Gaz Coombes has been depressed since I Should Coco, but now his mum’s dead. It has caused him to take, oh life, seriously and pass over the jizz of dorkness that makes you depressed at even seeing In It for the Money or Life on Other Planets amongst a CD rolodex of Biz3 shit. Always running through a cloud trying to drive waiting for a girl coming in on the 315. But now the black stuff has come up and fucked their glam up.
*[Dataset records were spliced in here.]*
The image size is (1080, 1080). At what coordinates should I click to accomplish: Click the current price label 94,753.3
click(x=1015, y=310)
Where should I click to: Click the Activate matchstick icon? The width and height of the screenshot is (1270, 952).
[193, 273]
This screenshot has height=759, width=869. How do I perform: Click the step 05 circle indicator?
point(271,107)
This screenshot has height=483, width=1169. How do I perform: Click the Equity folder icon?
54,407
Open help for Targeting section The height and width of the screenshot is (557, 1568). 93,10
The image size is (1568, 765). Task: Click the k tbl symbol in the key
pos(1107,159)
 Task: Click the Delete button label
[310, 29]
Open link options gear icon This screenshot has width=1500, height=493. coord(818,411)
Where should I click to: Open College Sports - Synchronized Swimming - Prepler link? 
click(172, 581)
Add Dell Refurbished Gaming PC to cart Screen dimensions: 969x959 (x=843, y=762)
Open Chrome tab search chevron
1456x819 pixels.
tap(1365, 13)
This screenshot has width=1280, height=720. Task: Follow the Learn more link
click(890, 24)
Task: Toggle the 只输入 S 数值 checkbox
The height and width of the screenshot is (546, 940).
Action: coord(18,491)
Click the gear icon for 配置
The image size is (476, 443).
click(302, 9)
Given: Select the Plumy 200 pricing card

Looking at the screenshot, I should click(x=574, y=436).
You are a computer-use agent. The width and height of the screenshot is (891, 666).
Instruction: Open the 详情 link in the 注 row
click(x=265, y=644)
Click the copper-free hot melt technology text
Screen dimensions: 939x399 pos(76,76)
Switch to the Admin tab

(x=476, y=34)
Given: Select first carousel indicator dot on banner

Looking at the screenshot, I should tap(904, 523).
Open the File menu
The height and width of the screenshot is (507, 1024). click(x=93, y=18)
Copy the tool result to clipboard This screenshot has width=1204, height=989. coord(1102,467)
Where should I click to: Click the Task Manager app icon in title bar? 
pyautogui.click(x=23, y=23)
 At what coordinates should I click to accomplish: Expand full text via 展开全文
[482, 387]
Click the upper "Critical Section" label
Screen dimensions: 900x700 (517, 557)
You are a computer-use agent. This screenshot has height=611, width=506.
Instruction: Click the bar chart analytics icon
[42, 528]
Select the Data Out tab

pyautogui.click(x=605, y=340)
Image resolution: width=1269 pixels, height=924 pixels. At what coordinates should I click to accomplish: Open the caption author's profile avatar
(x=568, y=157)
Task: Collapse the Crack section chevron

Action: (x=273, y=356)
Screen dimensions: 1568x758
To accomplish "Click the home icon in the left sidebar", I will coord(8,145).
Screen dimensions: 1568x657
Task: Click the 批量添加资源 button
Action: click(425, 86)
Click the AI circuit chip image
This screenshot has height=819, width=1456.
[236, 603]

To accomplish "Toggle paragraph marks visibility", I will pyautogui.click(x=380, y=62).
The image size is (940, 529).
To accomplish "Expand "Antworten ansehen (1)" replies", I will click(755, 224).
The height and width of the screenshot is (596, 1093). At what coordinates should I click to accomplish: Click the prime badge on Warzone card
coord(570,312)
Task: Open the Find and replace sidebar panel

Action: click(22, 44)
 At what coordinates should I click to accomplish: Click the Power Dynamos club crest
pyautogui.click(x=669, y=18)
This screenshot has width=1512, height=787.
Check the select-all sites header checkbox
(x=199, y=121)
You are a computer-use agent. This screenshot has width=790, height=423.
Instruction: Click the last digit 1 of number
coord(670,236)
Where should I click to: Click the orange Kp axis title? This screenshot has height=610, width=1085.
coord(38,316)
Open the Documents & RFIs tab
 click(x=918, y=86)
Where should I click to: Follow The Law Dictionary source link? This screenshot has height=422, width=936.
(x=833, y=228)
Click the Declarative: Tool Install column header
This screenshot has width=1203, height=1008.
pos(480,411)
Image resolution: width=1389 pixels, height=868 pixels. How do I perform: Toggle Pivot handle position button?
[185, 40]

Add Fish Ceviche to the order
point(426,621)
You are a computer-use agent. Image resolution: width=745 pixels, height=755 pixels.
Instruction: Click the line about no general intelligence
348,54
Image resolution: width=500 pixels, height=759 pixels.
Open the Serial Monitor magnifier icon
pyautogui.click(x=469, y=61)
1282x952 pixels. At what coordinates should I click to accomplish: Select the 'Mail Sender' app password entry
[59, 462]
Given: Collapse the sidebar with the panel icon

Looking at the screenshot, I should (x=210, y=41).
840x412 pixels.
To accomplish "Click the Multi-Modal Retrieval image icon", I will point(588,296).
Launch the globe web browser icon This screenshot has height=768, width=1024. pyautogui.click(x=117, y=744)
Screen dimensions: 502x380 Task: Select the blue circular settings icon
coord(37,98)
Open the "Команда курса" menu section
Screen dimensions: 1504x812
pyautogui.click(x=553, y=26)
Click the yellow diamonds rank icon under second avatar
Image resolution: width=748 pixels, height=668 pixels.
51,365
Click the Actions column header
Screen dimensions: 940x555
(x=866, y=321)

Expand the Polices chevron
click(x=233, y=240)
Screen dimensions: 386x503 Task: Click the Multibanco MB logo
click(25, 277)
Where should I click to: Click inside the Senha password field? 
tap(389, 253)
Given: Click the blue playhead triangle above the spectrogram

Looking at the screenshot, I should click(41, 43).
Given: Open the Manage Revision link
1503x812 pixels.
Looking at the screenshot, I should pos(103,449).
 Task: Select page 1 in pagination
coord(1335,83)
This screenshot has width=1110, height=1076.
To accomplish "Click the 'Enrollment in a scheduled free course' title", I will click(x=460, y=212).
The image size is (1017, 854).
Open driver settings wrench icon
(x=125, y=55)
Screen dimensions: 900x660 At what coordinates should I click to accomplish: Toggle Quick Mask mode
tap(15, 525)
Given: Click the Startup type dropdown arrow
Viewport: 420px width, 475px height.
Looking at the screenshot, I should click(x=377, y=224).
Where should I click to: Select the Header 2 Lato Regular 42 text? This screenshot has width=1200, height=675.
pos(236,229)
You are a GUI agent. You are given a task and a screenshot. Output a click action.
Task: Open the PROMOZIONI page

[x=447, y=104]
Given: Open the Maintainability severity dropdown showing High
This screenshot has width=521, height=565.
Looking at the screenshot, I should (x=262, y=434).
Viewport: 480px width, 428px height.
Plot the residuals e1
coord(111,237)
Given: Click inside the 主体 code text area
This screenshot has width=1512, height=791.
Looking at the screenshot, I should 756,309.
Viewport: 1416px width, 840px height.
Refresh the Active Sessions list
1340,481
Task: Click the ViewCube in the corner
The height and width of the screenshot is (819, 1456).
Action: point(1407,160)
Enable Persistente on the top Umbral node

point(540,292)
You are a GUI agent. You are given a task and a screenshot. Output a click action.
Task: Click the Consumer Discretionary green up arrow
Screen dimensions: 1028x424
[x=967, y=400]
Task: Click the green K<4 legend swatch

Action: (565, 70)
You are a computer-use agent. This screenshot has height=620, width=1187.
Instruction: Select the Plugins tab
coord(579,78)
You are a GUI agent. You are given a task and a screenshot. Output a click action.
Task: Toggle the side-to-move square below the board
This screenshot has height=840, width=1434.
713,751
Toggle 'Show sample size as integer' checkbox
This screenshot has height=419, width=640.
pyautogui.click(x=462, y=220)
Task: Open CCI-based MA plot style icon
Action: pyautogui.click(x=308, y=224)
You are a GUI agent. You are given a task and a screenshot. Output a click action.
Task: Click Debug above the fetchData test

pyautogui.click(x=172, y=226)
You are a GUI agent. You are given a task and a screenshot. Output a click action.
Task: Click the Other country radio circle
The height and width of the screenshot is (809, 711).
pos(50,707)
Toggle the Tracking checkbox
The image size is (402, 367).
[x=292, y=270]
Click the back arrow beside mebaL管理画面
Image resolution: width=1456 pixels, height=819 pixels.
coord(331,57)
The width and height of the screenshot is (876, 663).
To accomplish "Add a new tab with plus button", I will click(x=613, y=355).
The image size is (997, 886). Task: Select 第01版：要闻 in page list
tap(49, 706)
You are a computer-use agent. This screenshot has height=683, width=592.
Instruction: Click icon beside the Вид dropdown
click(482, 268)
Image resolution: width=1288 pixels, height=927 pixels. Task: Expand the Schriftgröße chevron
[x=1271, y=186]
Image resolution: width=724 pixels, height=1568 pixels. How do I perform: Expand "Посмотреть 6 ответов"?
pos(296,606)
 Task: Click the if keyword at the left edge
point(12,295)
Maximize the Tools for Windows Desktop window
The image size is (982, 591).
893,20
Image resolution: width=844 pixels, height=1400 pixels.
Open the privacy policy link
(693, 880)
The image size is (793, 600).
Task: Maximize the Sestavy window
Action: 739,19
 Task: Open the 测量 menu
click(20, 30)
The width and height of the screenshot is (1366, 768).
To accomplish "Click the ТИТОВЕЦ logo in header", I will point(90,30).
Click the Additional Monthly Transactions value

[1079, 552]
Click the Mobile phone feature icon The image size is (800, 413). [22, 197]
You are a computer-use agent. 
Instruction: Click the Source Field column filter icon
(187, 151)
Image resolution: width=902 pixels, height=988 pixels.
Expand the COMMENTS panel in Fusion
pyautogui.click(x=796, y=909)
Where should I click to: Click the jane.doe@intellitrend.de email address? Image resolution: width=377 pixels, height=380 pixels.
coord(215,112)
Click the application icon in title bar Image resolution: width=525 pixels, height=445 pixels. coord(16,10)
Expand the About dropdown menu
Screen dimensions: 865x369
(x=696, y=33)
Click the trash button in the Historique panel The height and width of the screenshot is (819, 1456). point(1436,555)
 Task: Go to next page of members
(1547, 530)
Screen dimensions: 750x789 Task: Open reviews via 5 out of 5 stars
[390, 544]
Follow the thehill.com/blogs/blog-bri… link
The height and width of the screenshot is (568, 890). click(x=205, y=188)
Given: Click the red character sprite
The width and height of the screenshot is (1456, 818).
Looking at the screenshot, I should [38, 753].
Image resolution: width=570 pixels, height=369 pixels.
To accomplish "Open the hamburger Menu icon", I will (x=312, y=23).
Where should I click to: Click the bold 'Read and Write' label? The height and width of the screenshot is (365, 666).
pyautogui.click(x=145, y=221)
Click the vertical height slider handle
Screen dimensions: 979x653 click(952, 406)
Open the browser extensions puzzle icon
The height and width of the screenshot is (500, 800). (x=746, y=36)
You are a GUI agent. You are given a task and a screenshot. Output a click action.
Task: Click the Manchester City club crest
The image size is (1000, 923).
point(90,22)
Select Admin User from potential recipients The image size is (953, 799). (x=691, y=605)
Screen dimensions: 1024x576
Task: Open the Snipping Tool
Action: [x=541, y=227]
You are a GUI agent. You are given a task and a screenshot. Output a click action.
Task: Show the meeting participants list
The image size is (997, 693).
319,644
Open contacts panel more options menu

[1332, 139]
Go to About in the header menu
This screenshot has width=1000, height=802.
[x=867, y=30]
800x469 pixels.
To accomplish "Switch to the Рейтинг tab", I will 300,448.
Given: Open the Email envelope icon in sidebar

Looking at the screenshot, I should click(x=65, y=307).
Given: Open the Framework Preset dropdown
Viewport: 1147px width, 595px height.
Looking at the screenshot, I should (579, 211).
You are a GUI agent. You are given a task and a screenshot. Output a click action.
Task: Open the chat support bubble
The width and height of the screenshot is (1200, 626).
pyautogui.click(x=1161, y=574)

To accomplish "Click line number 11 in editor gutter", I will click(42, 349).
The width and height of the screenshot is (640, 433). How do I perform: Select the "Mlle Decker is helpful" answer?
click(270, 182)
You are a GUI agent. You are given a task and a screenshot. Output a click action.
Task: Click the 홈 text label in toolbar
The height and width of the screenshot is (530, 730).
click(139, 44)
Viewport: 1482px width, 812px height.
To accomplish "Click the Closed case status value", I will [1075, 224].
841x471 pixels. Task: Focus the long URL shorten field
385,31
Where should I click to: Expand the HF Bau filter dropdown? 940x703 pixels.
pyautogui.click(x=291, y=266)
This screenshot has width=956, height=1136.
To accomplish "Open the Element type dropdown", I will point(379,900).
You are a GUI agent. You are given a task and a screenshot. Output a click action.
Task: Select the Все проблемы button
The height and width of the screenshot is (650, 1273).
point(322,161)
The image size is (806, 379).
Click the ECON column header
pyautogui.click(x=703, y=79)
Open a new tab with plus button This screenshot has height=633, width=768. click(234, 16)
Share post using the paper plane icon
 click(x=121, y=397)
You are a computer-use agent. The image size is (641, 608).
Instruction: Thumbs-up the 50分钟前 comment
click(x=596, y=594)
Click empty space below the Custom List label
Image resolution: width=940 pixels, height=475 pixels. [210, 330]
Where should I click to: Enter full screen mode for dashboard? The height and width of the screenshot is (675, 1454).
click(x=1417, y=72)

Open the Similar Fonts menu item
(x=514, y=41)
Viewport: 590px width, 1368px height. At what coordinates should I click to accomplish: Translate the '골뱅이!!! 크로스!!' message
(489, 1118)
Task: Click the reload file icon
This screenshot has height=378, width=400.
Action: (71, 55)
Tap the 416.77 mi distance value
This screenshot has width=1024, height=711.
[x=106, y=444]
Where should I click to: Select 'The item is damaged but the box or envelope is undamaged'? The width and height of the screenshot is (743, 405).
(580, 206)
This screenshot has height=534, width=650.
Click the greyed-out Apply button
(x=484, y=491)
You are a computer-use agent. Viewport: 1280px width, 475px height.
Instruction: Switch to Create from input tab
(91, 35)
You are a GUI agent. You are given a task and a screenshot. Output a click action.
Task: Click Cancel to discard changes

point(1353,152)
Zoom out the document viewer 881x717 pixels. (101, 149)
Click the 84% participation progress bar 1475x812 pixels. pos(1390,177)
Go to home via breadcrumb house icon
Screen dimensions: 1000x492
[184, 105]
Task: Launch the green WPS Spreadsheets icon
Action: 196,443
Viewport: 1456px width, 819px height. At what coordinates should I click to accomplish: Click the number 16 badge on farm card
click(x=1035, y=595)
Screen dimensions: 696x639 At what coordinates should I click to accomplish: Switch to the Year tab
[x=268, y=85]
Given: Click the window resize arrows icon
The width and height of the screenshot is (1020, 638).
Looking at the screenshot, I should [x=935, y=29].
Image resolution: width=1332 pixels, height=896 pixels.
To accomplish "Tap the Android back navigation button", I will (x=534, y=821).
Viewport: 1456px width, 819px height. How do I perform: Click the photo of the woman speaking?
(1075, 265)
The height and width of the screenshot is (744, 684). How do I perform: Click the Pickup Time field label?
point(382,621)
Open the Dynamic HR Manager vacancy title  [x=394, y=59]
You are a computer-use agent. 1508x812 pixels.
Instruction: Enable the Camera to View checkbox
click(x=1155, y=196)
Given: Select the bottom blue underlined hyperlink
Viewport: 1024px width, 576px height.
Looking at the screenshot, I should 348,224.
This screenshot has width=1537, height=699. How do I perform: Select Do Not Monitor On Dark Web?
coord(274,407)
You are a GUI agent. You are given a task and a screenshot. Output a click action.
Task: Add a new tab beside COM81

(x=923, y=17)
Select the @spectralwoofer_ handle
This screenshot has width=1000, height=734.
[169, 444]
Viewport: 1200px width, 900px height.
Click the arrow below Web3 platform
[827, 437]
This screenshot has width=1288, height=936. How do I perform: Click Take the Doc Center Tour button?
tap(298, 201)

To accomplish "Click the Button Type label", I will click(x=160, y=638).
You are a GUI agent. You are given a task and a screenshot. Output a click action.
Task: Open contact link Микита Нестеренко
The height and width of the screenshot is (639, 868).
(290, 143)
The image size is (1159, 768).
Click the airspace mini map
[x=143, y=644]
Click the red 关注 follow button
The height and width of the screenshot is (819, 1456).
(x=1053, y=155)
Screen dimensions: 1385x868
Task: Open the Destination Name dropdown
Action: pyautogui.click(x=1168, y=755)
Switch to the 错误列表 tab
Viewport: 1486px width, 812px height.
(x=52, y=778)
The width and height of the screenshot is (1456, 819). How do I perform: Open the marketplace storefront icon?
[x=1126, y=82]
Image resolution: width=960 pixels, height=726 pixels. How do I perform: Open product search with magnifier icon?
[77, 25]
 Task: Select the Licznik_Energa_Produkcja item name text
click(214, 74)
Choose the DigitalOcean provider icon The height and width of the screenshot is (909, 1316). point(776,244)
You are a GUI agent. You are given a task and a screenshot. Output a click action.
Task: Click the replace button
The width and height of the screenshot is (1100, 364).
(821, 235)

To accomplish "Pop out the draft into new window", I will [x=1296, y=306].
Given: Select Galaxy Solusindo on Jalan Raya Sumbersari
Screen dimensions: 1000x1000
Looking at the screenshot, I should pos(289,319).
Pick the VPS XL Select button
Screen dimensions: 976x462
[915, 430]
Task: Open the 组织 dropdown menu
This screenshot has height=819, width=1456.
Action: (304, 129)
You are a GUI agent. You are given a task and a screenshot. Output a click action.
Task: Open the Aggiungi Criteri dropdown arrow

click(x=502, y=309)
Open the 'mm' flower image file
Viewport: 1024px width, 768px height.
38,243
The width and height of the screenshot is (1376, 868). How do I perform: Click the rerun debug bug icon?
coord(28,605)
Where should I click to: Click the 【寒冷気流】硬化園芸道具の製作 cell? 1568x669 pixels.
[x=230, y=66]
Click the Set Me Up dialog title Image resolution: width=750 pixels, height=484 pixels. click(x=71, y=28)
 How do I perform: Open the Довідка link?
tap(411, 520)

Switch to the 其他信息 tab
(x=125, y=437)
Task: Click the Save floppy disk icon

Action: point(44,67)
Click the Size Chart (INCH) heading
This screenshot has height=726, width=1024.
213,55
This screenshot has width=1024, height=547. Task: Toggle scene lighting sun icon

“The loneliness of times…We were younger, oh, the way you turned my hand, woahy, woah.” Existing in a continuum where they’ve been loosely tied to a chair to make New Musical Express smile a crack, they’ve danced miles for a discrete guess-pass to Brit-rock’s ambiguous top-tier (that smelly shelf of ‘90s melancholy balls, yuck), earning melodramatic contempt and autograph requests (sure). Forever square, they dangle as an anomaly of category-hopping, almost-there arses.

Here comes a psychedelic, leveling surrender and record to save-face. Not similar to BRMC’s Howl, as they don’t possess a vanity basin or label woes to distance with oh, say acoustic blues. Grumbles. Out of Spazzville they arrive, 11 years late, composing rock to stain their artsy middling; finally, their music leads nowhere. If the hip won’t grow-up, will death make them diss the flash and create something? This album cover is horrible though.